J8A.1 Leveraging Open-Source Data and Tools to Predict Wildfire Risk Using Machine Learning

Tuesday, 30 January 2024: 4:30 PM
345/346 (The Baltimore Convention Center)
Rochelle S Koeberle, Booz Allen Hamilton, Arlington, VA

With recent severe fire seasons in the United States, making informed and accurate predictions of wildfires has become increasingly important to risk management and preventing future destruction and human fatalities. Utilizing machine learning techniques with geospatial data allows the creation of high-quality models that can lead to real-time solutions. Because predictive models can be expensive and time-consuming to produce and run, the Wildfire Hazard Model was built to create a static risk score map using only open-source data and tools. The model examines how machine learning can effectively utilize data from past fires to predict areas at risk for future fires. As inputs, the model uses 50 years of historical wildfire perimeters from the National Interagency Fire Center (NIFC), along with other risk indicators such as precipitation averages and temperature maxima (NASA Earthdata), and population density (U.S. Census), aggregated to a 10-km resolution grid across the contiguous Unites States.

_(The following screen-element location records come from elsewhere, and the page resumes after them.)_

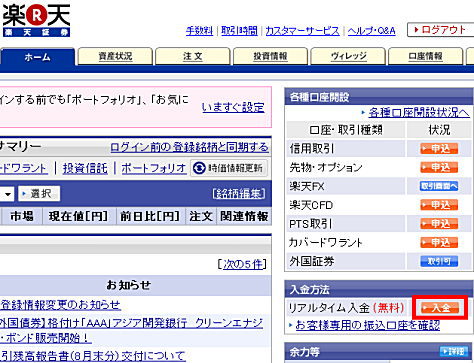Click the orange 入金 deposit button

click(440, 308)
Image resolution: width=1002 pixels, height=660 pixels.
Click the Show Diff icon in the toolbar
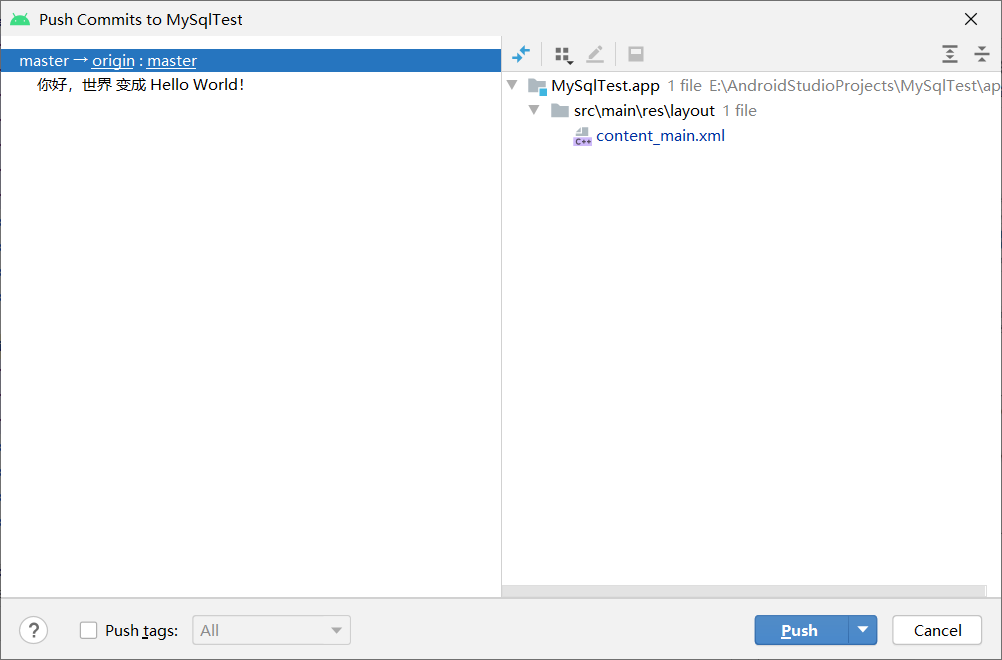click(x=520, y=54)
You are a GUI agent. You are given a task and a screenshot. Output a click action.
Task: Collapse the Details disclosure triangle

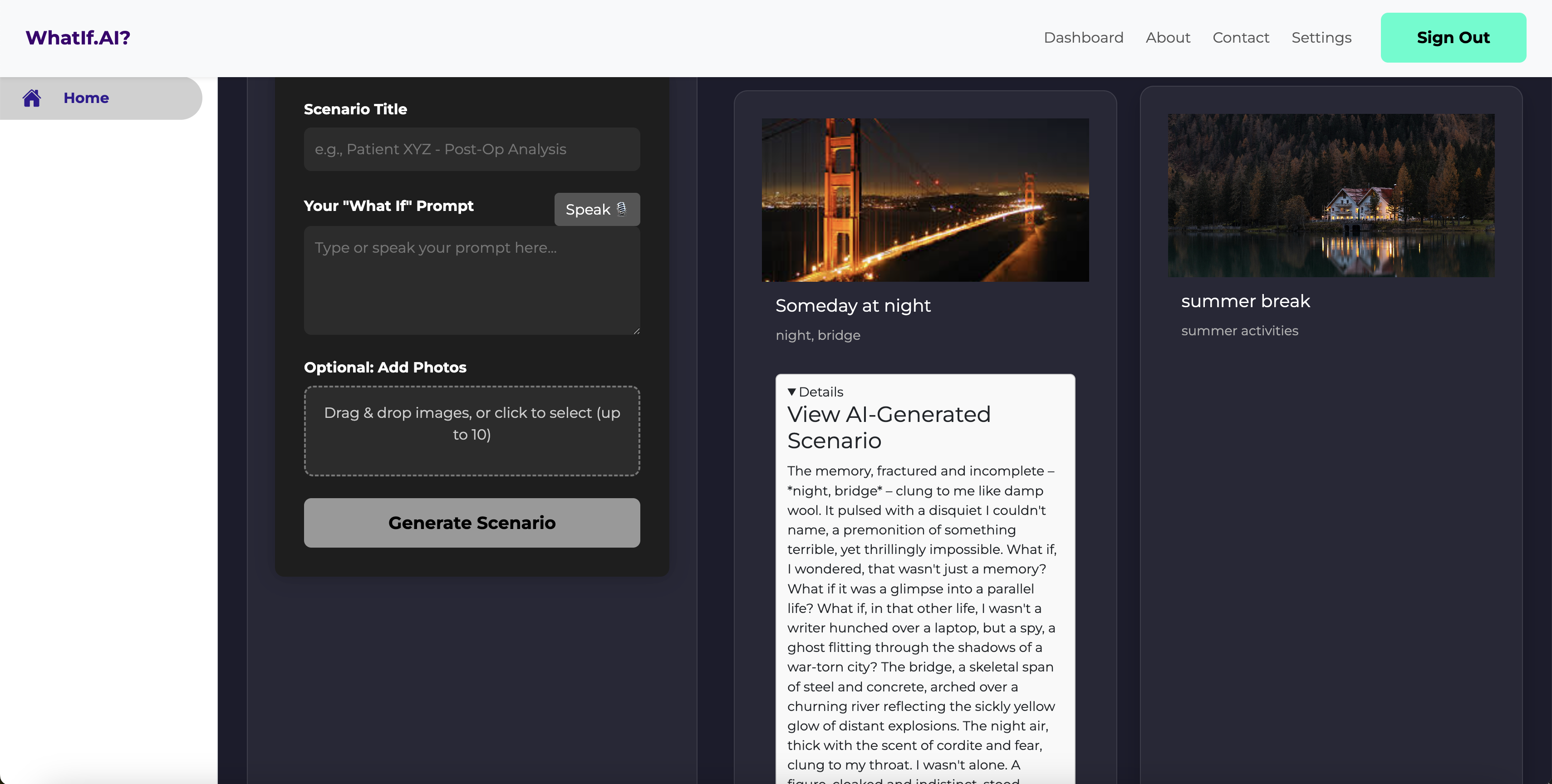792,392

A comparative analysis between different types of machine learning models found that an Extreme Gradient Boosting model led to the highest accuracy scores and fine-tuning of individual model constraints, and input data honed in on the model’s most important features. The model makes predictions for fire frequency; classifying grid cells as fire or no-fire; and severity, which categorizes based on burn acreage. For the three most recent years of fires, the model attains a frequency accuracy of 94.5% and a severity accuracy of 93.7%. This model exemplifies how machine learning can be utilized freely and successfully to aid in the identification of high-risk areas, ultimately allowing for more effective deployment of fire mitigation strategies. In this presentation, we will demonstrate how the model was built, tested, and how the results can be visualized.